Ia, Credendino (Carisal): “Investire sulle nuove competenze” - Le Cronache Salerno
Salerno

Ia, Credendino (Carisal): “Investire sulle nuove competenze”

Ia, Credendino (Carisal): “Investire sulle nuove competenze”

Come sta cambiando la nostra vita con l’avvento dell’Intelligenza Artificiale? Quali sono i rischi e, soprattutto, le straordinarie opportunità per le nuove generazioni? Sono queste le domande al centro del convegno “Italia Comunità Digitale 2026 – Come stiamo cambiando con l’IA”, che si è tenuto venerdì 15 maggio presso l’Auditorium del Liceo Statale “Francesco De Sanctis” di Salerno.

 

L’evento, che ha registrato una straordinaria partecipazione da parte degli studenti, rappresenta una tappa fondamentale del progetto nazionale promosso da Acri (Associazione di Fondazioni e di Casse di Risparmio) e dal Fondo per la Repubblica Digitale, in stretta sinergia con le Consulte territoriali.

Tra i protagonisti più attesi dell’incontro, Domenico Credendino, Presidente della Fondazione Cassa di Risparmio Salernitana (Carisal) e alla guida della Consulta delle Fondazioni di origine bancaria del Sud e delle Isole. Nel suo intervento, Credendino ha sottolineato l’importanza strategica di investire sulle competenze digitali dei giovani del Mezzogiorno per colmare il divario con il resto del Paese.

“L’intelligenza artificiale non è il futuro, è il presente – ha dichiarato Credendino – Sostenere appuntamenti come questo nelle scuole significa dare ai nostri ragazzi gli strumenti critici per non subire la tecnologia, ma per governarla, trasformandola in un volano di sviluppo per tutto il Mezzogiorno.”

All’incontro ha preso parte anche Giovanni Azzone, Presidente di Acri, che ha tracciato una panoramica sulle sfide educative e sociali legate alla transizione digitale in Italia, ribadendo il ruolo pilastro delle fondazioni di origine bancaria nel contrasto alla povertà educativa digitale.

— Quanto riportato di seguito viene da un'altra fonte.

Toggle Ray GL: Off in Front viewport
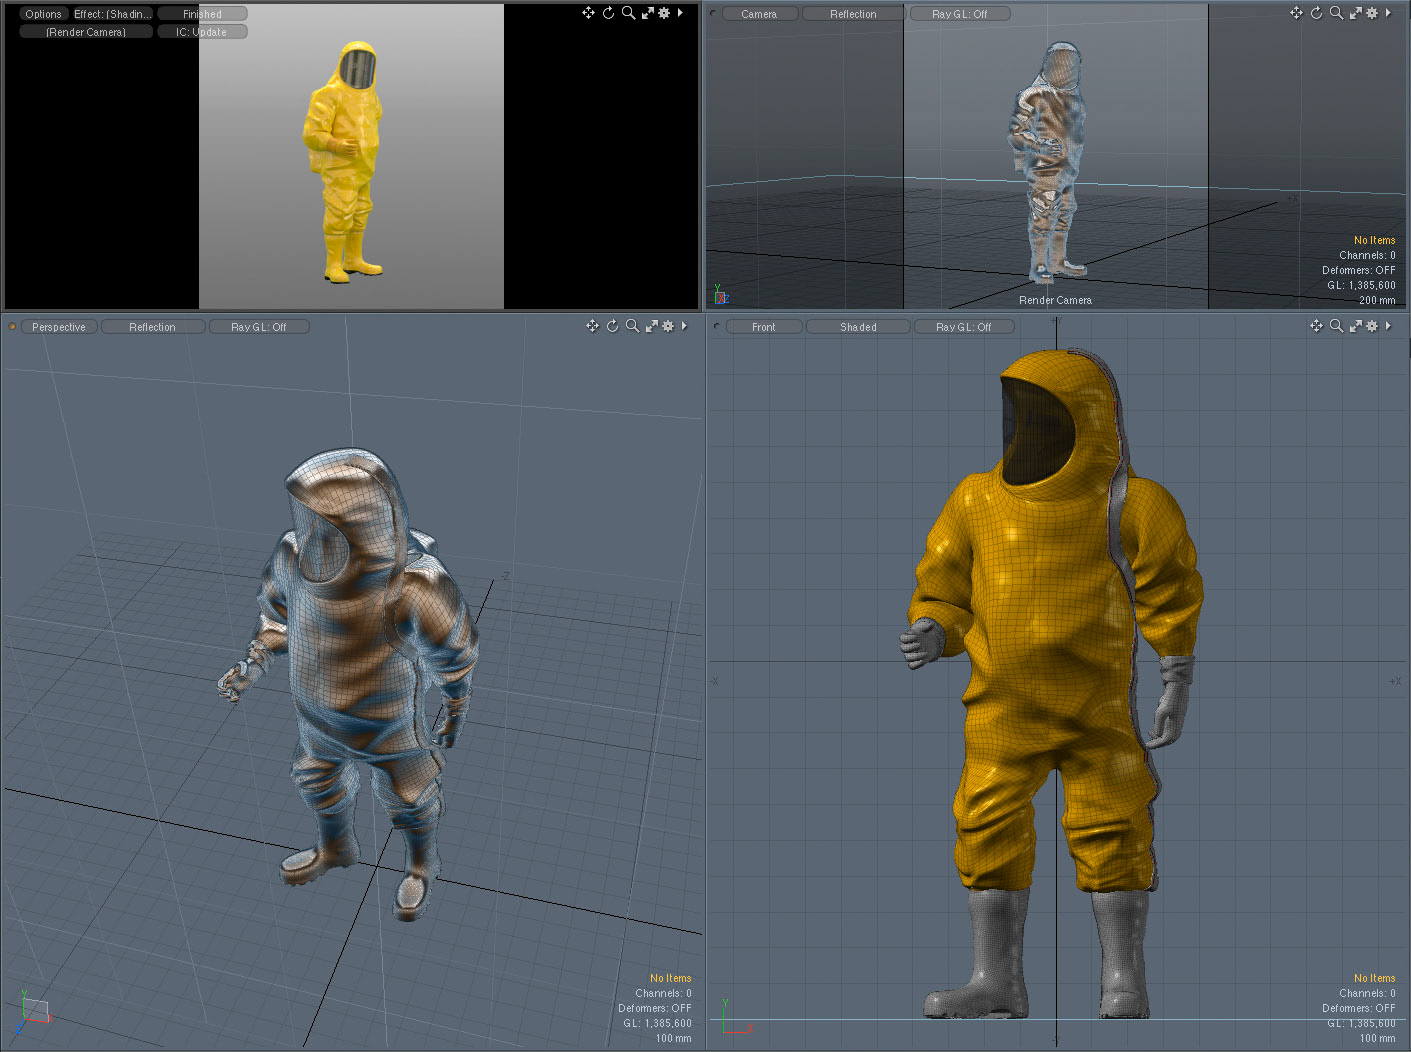Screen dimensions: 1411x1052 [x=964, y=327]
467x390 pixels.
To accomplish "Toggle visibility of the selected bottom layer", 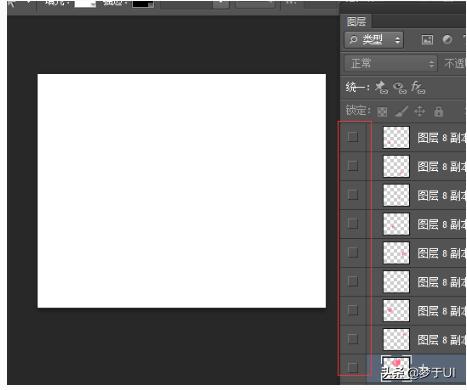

A rendere l’incontro dinamico e lontano dai classici schemi accademici è stata la conduzione affidata agli speaker di Radioimmaginaria, la radio degli adolescenti. I giovani speaker hanno saputo fare da ponte tra la platea degli studenti del “De Sanctis” e gli esperti del settore, trasformando l’Auditorium in un vero e proprio laboratorio di idee.

Attraverso domande dirette, sondaggi in tempo reale e un dibattito senza filtri, si è discusso di come l’IA stia già trasformando il metodo di studio, il mondo dell’informazione (tra fake news e fact-checking) e le future professioni che i ragazzi si troveranno ad affrontare una volta terminato il percorso scolastico.

L’appuntamento del Liceo De Sanctis ha dimostrato che la scuola può e deve essere il luogo privilegiato in cui decodificare la complessità della rivoluzione digitale. La grande risposta degli studenti salernitani conferma la necessità di un dialogo costante tra istituzioni, fondazioni e mondo dell’istruzione, per far sì che l’innovazione tecnologica rimanga sempre al servizio della crescita umana e professionale.